Protein Society recognizes Gardner, Gestwicki
American Society for Biochemistry and Molecular Biology members Kevin Gardner and Jason Gestwicki have received 2023 awards from the Protein Society.
![](/getmedia/853f85e1-ab58-4626-b07c-b67a5807da62/kevin-gardner-crop_1.jpg)
![](/getmedia/cc3d48e4-42ad-49e2-9261-36b41815f9bf/Gestwicki-crop.jpg)
Gardner won the Stein & Moore Award, which recognizes eminent leaders in protein science who have made sustained high-impact research contributions to the field. Gestwicki received the Emil Thomas Kaiser Award, which recognizes a recent and highly significant contribution or application of chemistry to the study of proteins.
Gardner is a professor of chemistry and biochemistry at the City College of New York and City University of New York Graduate Center as well as and the director of the Structural Biology Initiative at the CUNY Advanced Science Research Center. He studies the structure, dynamics and function of ligand-regulated protein interaction domains from bacteria, plants and humans to develop innovative optogenetic tools and cancer therapies. Gardner has won many honors for his research and mentoring including the Biophysical Society Biophysics of Health and Disease Award. He is a member of the ASBMB Public Affairs Advisory Committee.

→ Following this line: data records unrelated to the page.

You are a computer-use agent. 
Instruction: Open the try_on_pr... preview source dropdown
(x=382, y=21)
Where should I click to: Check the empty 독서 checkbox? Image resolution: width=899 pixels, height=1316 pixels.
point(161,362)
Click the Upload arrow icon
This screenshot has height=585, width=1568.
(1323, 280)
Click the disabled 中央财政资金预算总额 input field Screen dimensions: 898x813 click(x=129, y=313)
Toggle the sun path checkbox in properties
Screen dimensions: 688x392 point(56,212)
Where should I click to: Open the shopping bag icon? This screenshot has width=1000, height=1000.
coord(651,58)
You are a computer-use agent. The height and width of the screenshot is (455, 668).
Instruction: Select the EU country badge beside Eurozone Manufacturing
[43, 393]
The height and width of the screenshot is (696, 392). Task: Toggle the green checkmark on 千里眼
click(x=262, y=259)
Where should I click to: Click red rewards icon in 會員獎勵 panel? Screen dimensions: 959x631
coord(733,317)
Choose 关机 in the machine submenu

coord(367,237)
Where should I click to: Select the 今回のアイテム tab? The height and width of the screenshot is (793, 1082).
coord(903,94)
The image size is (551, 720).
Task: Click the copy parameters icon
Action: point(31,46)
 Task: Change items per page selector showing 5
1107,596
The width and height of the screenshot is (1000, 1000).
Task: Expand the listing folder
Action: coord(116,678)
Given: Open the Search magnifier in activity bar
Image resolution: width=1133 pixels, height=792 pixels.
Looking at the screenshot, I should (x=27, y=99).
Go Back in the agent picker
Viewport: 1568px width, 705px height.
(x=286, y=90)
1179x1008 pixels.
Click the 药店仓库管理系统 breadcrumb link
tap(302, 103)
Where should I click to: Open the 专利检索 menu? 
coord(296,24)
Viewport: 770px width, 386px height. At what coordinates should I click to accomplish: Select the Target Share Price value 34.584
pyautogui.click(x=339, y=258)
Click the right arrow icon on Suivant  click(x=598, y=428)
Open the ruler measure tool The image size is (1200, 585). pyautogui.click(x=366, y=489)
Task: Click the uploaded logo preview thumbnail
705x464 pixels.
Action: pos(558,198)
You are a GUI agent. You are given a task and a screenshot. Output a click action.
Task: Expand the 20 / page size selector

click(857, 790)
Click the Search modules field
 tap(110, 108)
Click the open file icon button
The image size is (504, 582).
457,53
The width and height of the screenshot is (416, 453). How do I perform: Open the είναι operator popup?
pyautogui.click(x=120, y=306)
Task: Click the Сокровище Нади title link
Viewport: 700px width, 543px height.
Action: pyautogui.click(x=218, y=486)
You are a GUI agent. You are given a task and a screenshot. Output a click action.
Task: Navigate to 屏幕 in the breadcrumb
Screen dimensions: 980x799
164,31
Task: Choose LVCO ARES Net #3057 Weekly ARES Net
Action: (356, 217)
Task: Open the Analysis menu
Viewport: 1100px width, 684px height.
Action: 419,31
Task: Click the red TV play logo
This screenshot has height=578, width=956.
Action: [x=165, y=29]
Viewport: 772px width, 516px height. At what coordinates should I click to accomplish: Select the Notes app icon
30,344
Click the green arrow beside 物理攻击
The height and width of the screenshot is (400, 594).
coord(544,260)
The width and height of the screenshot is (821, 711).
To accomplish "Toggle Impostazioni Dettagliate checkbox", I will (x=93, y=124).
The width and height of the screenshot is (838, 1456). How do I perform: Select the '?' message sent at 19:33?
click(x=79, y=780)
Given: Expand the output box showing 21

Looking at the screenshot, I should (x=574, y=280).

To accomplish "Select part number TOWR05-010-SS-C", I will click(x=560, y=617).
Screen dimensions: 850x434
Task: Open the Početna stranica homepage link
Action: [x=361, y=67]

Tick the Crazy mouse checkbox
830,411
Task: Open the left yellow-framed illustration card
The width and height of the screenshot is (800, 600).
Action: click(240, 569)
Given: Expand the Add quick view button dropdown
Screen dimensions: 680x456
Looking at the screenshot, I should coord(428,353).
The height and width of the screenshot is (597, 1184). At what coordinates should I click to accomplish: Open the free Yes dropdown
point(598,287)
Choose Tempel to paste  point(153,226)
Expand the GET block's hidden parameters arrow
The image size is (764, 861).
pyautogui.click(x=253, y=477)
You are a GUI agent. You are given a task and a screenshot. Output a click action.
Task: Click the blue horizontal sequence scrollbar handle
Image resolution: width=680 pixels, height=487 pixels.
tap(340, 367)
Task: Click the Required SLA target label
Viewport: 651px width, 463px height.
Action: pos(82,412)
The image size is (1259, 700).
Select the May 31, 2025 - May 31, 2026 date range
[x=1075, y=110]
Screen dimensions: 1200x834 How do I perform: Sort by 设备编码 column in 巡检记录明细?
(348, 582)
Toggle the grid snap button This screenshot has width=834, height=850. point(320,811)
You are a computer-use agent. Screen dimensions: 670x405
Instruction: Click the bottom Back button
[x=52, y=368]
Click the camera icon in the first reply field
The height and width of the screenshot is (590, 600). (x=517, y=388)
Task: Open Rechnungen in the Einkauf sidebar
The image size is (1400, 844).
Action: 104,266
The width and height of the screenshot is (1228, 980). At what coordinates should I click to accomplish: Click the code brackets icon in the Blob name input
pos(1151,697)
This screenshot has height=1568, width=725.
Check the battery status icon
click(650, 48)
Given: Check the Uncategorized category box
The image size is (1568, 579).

Gestwicki is a professor of pharmaceutical chemistry and associate director of the institute for neurodegenerative diseases at the University of California, San Francisco. His research focuses on molecular chaperones and developing innovative tools and approaches to target diseases of protein misfolding. The group recently published a research article on the structure–activity relationships of the human 20S proteasome activators.
Gardner, Gestwicki and other Protein Society award recipients will be honored in July at the society’s annual symposium in Boston.